Observation data (J2000 epoch)
- Constellation: Virgo
- Right ascension: 12^{h} 51^{m} 12.8847^{s}
- Declination: +04° 51′ 32.244″
- Redshift: 0.025036
- Heliocentric radial velocity: 7506 ± 2 km/s
- Distance: 376.9 ± 26.4 Mly (115.56 ± 8.10 Mpc)
- Apparent magnitude (V): 13.5

Characteristics
- Type: Sc?
- Size: ~135,600 ly (41.56 kpc) (estimated)
- Apparent size (V): 1.0′ × 0.8′

Other designations
- IRAS 12486+0507, 2MASX J12511286+0451320, UGC 7998, MCG +01-33-019, PGC 43525, CGCG 043-045

= NGC 4734 =

Galaxy in the constellation Virgo

NGC 4734 is a spiral galaxy in the constellation of Virgo. Its velocity with respect to the cosmic microwave background is 7835 ± 23 km/s, which corresponds to a Hubble distance of 115.56 ± 8.10 Mpc (~377 million light-years). It was discovered by British astronomer John Herschel on 7 April 1828.

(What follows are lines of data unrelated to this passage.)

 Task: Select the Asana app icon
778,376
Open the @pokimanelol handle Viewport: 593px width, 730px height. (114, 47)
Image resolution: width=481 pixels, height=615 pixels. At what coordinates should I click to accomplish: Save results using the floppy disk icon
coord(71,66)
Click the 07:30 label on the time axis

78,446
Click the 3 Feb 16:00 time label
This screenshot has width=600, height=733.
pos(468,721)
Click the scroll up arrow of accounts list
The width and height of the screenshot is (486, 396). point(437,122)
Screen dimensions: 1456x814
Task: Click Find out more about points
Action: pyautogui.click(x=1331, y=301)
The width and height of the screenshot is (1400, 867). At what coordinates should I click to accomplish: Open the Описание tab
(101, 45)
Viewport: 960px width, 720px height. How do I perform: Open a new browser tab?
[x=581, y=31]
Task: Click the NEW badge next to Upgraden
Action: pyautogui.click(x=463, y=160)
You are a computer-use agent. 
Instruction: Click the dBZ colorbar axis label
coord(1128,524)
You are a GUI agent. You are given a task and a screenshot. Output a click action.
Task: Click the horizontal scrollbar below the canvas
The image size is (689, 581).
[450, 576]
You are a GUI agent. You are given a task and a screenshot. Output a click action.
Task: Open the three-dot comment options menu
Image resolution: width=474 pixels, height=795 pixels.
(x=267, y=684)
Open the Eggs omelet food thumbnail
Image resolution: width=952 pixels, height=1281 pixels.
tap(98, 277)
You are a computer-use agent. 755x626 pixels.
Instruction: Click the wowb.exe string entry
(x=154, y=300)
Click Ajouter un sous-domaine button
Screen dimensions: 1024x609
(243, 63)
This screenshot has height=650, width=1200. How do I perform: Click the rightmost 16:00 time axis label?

The SIMBAD database lists NGC 4734 as a LINER-type active galaxy nucleus, i.e. a galaxy whose nucleus has an emission spectrum characterized by broad lines of weakly ionized atoms.

==Supernova==
One supernova has been observed in NGC 4734: SN 2024gvc (Type Ic, mag. 19.7178) was discovered by the Zwicky Transient Facility on 17 April 2024.